▶ [Quoted passage]
The Binomial Cumulative Distribution Function

\[ \mathbb{P}(X \leq n) = \sum_{i=0}^n \binom{N}{i} \theta^i (1-\theta)^{N-i} \]

grid = np.arange(N+1)
u_cdf = u.cdf(grid)

fig, ax = plt.subplots()
ax.step(grid, u_cdf)
ax.vlines(grid, 0, u_cdf,
  lw=0.2)
ax.set_xticks(grid)
plt.show()

Histogram $N=50$

N = 50
u = scipy.stats.binom(10, 0.5)
plt.hist(u.rvs(size=N),
  density=True,
  align='left')
plt.show()

Histogram $N=5000$

N = 5000
u = scipy.stats.binom(10, 0.5)
plt.hist(u.rvs(size=N),
  density=True,
  align='left')
plt.show()

LLN and CLT

Law of Large Numbers (LLN)

A classic LLN is the Strong Law of Large Numbers
Take a sequence of independent, identically distributed random variables $X_1, X_2, \ldots$ with $\mathbb{E}[X_i] = \mu$ and $\mathbb{V}[X_i] = \sigma^2 < \infty$. Then,
- If $X_n$ is a random variable then $\bar{X}_N \equiv \frac{1}{N}\sum_{i=1}^N X_n$ is also an RV
- The law says for any $\epsilon > 0$, $\lim_{N\to\infty} \mathbb{P}(|\bar{X}_N - \mu| > \epsilon) \rightarrow 0$
- Sometimes denoted $\bar{X}_N \xrightarrow{p} \mu$ for “convergence in probability”

▶ [Information provided]
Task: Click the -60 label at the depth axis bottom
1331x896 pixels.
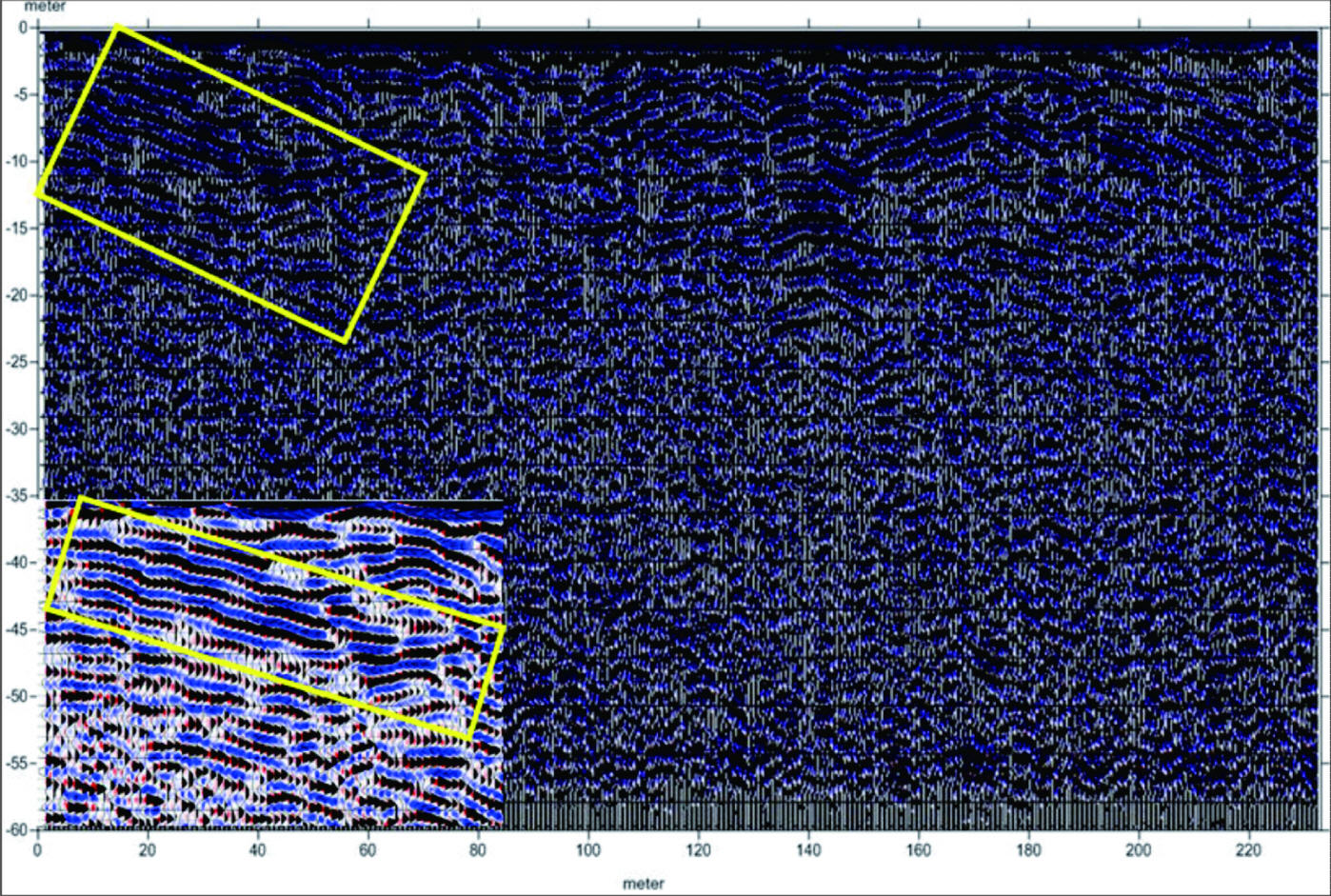Action: point(20,829)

▶ [Set tasks]
a - Update the binomial distribution notes from "The Binomial Cumulative" to "ax = plt.subplots()", replacing "grid" with "support".
b - Write what comes next in the notes on the binomial distribution and the law of large numbers, continuing from where they stop.

▶ [Answers for the tasks]
a -
The Binomial Cumulative Distribution Function

\[ \mathbb{P}(X \leq n) = \sum_{i=0}^n \binom{N}{i} \theta^i (1-\theta)^{N-i} \]

support = np.arange(N+1)
u_cdf = u.cdf(support)

fig, ax = plt.subplots()

b -
Powerful and frequently used, but remember assumptions!

Visualizing the LLN with Gaussian RVs $N=20$

N = 20  # Number of samples
mu, sigma = 0, 1
np.random.seed(42)
samples = np.random.normal(mu, sigma, N)
sample_means = np.cumsum(samples) / np.arange(1, N + 1)
plt.scatter(range(1, N + 1), samples, label='Individual Samples', alpha=0.6, s=10)
plt.plot(range(1, N + 1), sample_means, label='Sample Mean', linewidth=2)
plt.axhline(mu, color='r', linestyle='--', label='True Mean')
for n in range(N): # add lines to samples from sample mean
    plt.plot([n + 1, n + 1], [sample_means[n], samples[n]], color='gray', linewidth=0.5, alpha=0.6)
plt.xlabel('Sample Number $N$')
plt.legend()
plt.show()

Visualizing the LLN with Gaussian RVs $N=20$

Visualizing the LLN with Gaussian RVs $N=100$

N = 100  # Number of samples
mu, sigma = 0, 1
np.random.seed(42)
samples = np.random.normal(mu, sigma, N)
sample_means = np.cumsum(samples) / np.arange(1, N + 1)
plt.scatter(range(1, N + 1), samples, label='Individual Samples', alpha=0.6, s=10)
plt.plot(range(1, N + 1), sample_means, label='Sample Mean', linewidth=2)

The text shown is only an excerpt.